Trust in corporations is at its lowest point in history and the spot light on corporate ethics and culture has never shone so bright. Increasingly, regulators, boards and executives are recognising the significant role of ethics and culture in enabling responsible and risk aware business practices. Today, the responsibility sits squarely with the board.

The challenge
Over the past decade, there has been an increasing focus from regulators on organisational culture. Recent events in financial services across the globe have clearly demonstrated that culture plays a critical role in misconduct, poor risk management, poor treatment of customers, and significant reputational damage.

Our solution
A strong and ethical culture not only prevents misconduct; it enables organisations to thrive.

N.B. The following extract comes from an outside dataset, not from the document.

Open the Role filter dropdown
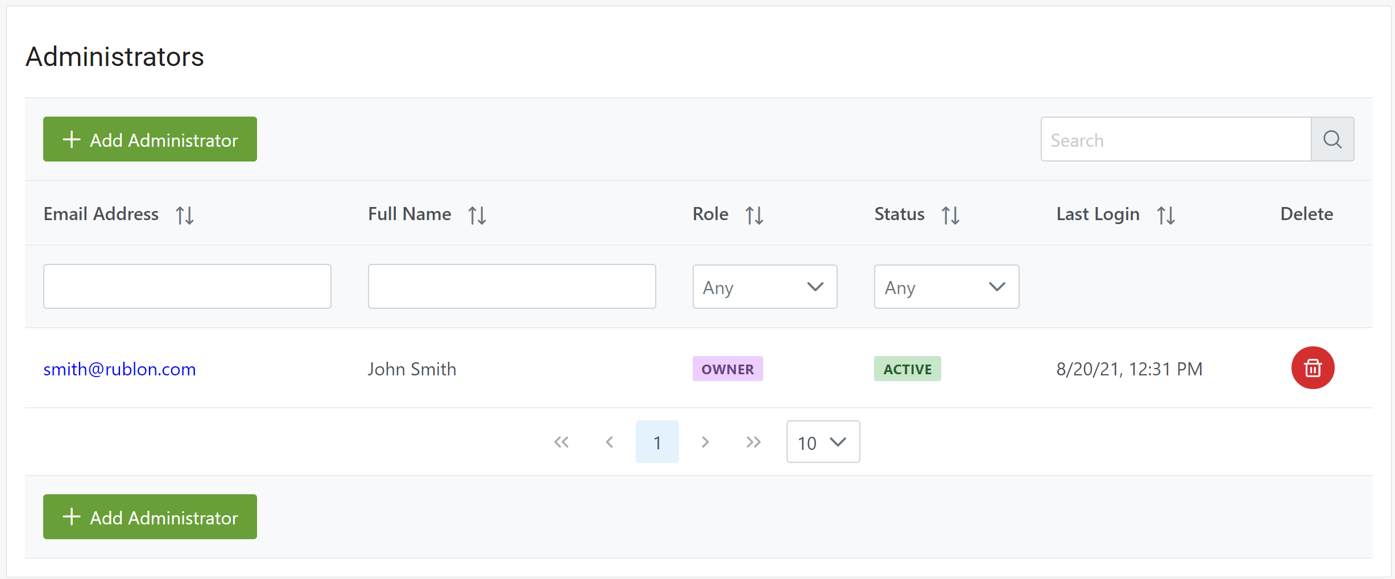 pos(764,287)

It requires a clear and consistent tone from the top and builds capability in good decision making, while providing an environment to safely challenge. Ethical culture requires every person in the organisation to understand, in the words of Lieutenant General David Morrison: The standard you walk past is the standard you accept.

An organisation’s culture plays a critical role in achieving its strategy and in the types of risk its exposed to. Organisations have the opportunity to be proactive in shaping their culture, drawing on insights from financial services, such as the importance of strong tone from the top, values-aligned behaviour, accountability, communication and challenge, and alignment of incentives with the desired culture.

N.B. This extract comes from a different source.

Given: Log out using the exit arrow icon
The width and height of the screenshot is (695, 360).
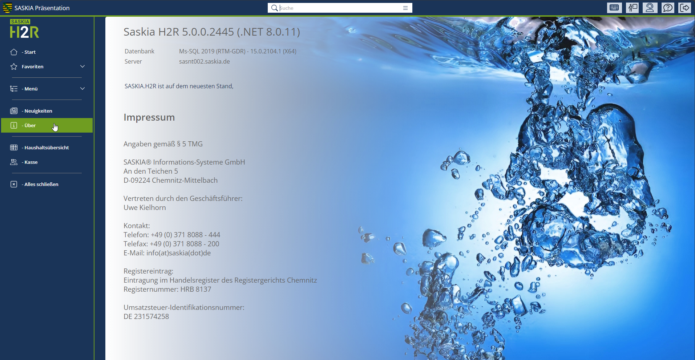Looking at the screenshot, I should 685,8.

Building a sustainable and considered culture that aligns with an organisation’s strategy, risk appetite and organisation’s purpose and values are foundational elements to driving the right decisions, behaviours and actions at all levels of the organisation.

Culture drives conduct
Many people define culture as the ‘way we do things around here’, often thinking of culture as being synonymous with staff behaviour.

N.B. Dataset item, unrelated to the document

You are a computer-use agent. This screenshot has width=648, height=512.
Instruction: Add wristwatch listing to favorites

Culture is more than just the behaviour of people. Culture shapes the way policies/processes are designed and operate, guides how divisions are structured, determines what information is communicated (and what is not), frames decisions to avail or constrain resources, and in particular drives who gets promoted and rewarded.

All of these organisational characteristics, and they ways they interact and accumulate, directly influence conduct-related outcomes such as employee fairness, customer best interest, transparent and efficient markets, or equitable treatment of suppliers.

Risk culture is simply a lens on organisational culture
Culture plays a critical role in how organisations harness the types of risk it is exposed to or takes on. While risk is often seen as something to avoid or minimise, appropriate risk-taking is critical for innovation and performance.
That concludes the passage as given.